It is estimated that one third of dementia disease cases could be attributable to modifiable risk factors.1 A key to intervention and prevention is thus the early identification of measures associated with both dementia and mild cognitive impairment (MCI), a “state intermediate between normal cognition and dementia”.2 One such measure is serum high-density lipoprotein cholesterol (HDL-C), a potentially stronger predictor of age-related cognitive decline3 and Alzheimer’s disease (AD) in the elderly4 than other lipid measures. High levels of HDL-C are inversely associated with both MCI5 and dementia,4,6 albeit with some discrepant findings reporting no association between HDL-C and either cognitive function,7,8,9,10 MCI,11,12 or dementia.13,14,15,16,17,18 Such ambiguity of results could be due to the timing of the HDL-C measure in relation to the cognitive impairment. Studies investigating the association between HDL-C and cognitive function have measured HDL-C at old age and often concomitantly with the assessment of cognitive function. Cholesterol levels decline prior to development of dementia,19 and studies reporting HDL-C levels measured in late-life or at the time of disease may thus possibly suffer from reverse causation bias. Measuring HDL-C at midlife, i.e., years before disease onset may therefore allow for early intervention and lifestyle modification.

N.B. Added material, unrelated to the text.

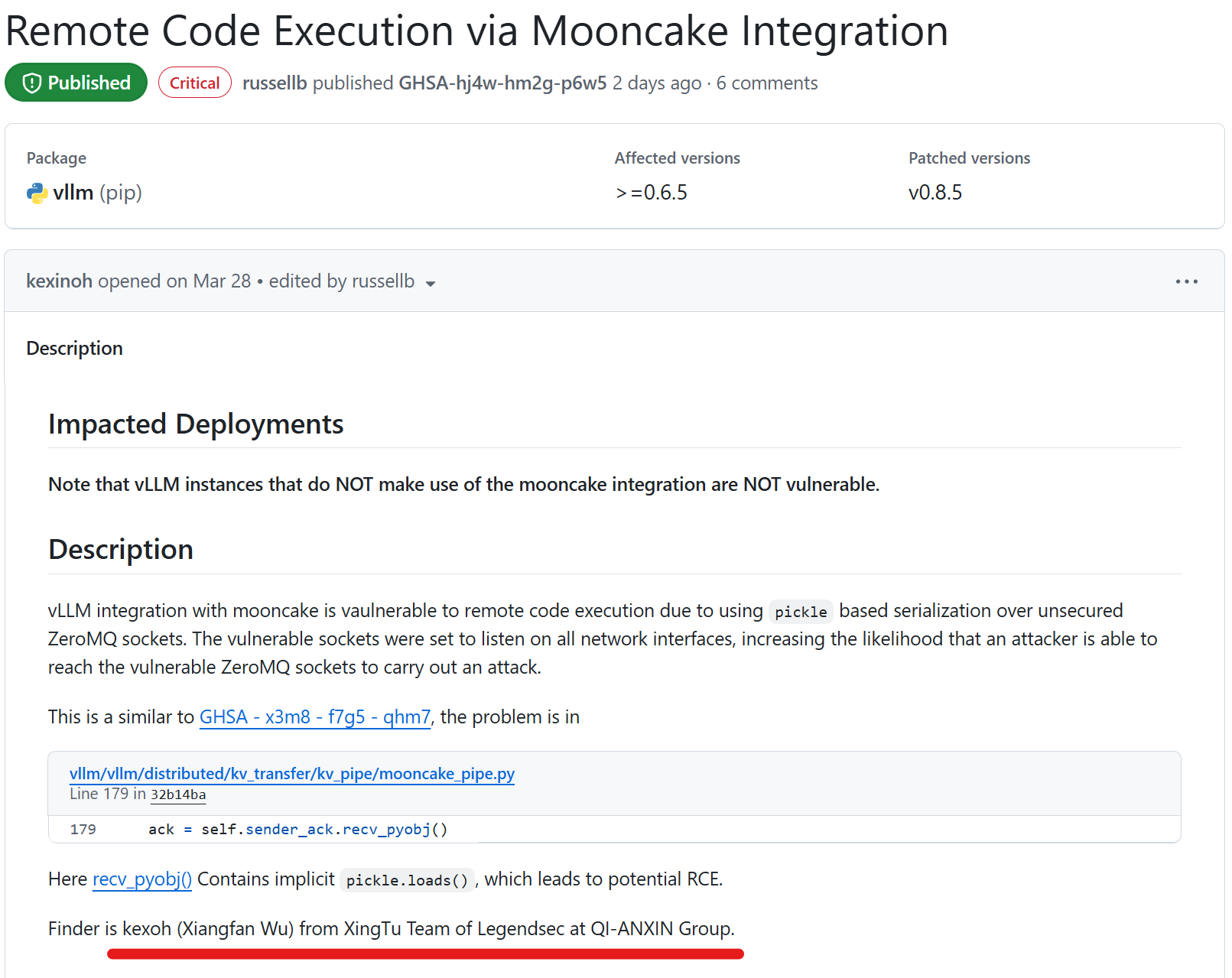
Task: Click the Python logo beside vllm
Action: [37, 193]
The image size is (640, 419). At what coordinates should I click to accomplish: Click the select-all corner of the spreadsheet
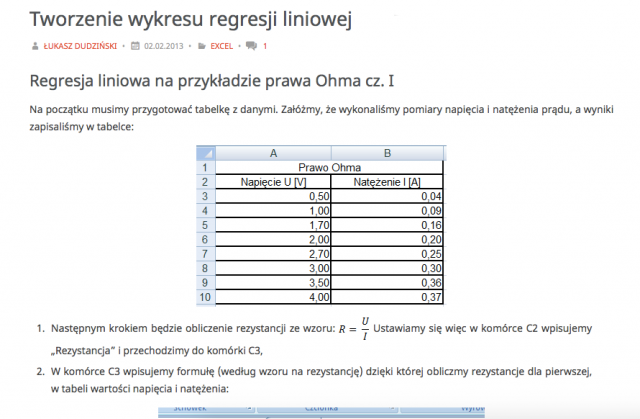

The primary aim of the present study was thus to investigate, in a prospective Japanese general population cohort, the association between midlife HDL-C and late-life MCI and dementia, respectively. We hypothesize that high levels of midlife HDL-C will be inversely associated with both late-life MCI and dementia.

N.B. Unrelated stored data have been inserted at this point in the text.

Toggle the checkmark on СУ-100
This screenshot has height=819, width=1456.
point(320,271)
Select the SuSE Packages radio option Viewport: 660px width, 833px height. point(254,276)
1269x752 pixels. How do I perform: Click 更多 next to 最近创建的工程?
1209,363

The Japan Public Health Center-based prospective (JPHC) Study was started in 1990 and conducted in two cohorts, one initiated in 1990 (cohort I) and the other in 1993 (cohort II). The study design has been described in detail elsewhere.20 JPHC Study participants were identified by the population registries maintained by the local municipalities in 11 public health center (PHC) areas. At baseline, there were 140,420 individuals identified in the study population (eFig. 1). The participants of the present study were 12,219 individuals who in 1990 were aged 40–59 years and registered as residents of Saku PHC area (Nagano prefecture). Following the exclusion of those who had moved out of the Saku PHC area, had died, or did not respond to the JPHC Study baseline questionnaire (n = 3392), there were 8827 eligible participants who in 2014–2015 were invited to participate in a mental health screening. A total of 1299 individuals attended the screening. Of these, 1167 individuals were eligible for analyses in the present study following the exclusion of those with cardiovascular disease (CVD) (n = 19) defined through self-report or confirmed through hospital registers at the time of measuring HDL-C. Additionally, we excluded those who were diagnosed with depression at the time of the mental health screening (n = 113).

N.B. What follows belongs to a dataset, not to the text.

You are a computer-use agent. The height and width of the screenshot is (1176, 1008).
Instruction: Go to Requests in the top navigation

For the purpose of MCI analyses, we further excluded 53 individuals who were diagnosed with dementia at the time of screening, leaving 1114 participants of which 651 participants had complete information on all variables. For the purpose of dementia analyses, 386 persons with confirmed MCI were excluded, thereby leaving 781 participants for analyses of which 455 participants had complete information on all variables.
Surveys of JPHC study participants were conducted on three occasions and included detailed questionnaires with information on socioeconomic and lifestyle factors. The present study used information from the baseline (1990) and 5-year follow-up survey (1995).
All participants provided written informed consent to take part in the mental health screening in 2014–2015, and the study has been approved by the Institutional Review Board of the National Cancer Center (approval number: 2013–096).
The details on obtaining participants’ lipids have been previously described.21 In brief, information was available for non-fasting total cholesterol (TC) and HDL-C, with TC measured using an enzymatic method. Fasting status at time of HDL-C measurement does not impact HDL-C results.22
Data on HDL-C was collected around the time of the 5-year follow-up survey for 703 and 493 of the 1167 participants eligible for MCI and dementia analyses, respectively. The mean age of study participants when collecting HDL-C data was 54.4 years (SD: 5.5 years) for MCI analyses, and 54.1 years (SD: 5.6 years) for dementia analyses. Triglycerides (TG) were available for 699 (MCI) and 490 (dementia) participants. Low-density lipoprotein cholesterol (LDL-C) was calculated for 689 (MCI) and 482 (dementia) participants using the Friedewald formula [TC-HDL-(TG/5)], excluding individuals with triglycerides (TG) > 4.52 mmol/l.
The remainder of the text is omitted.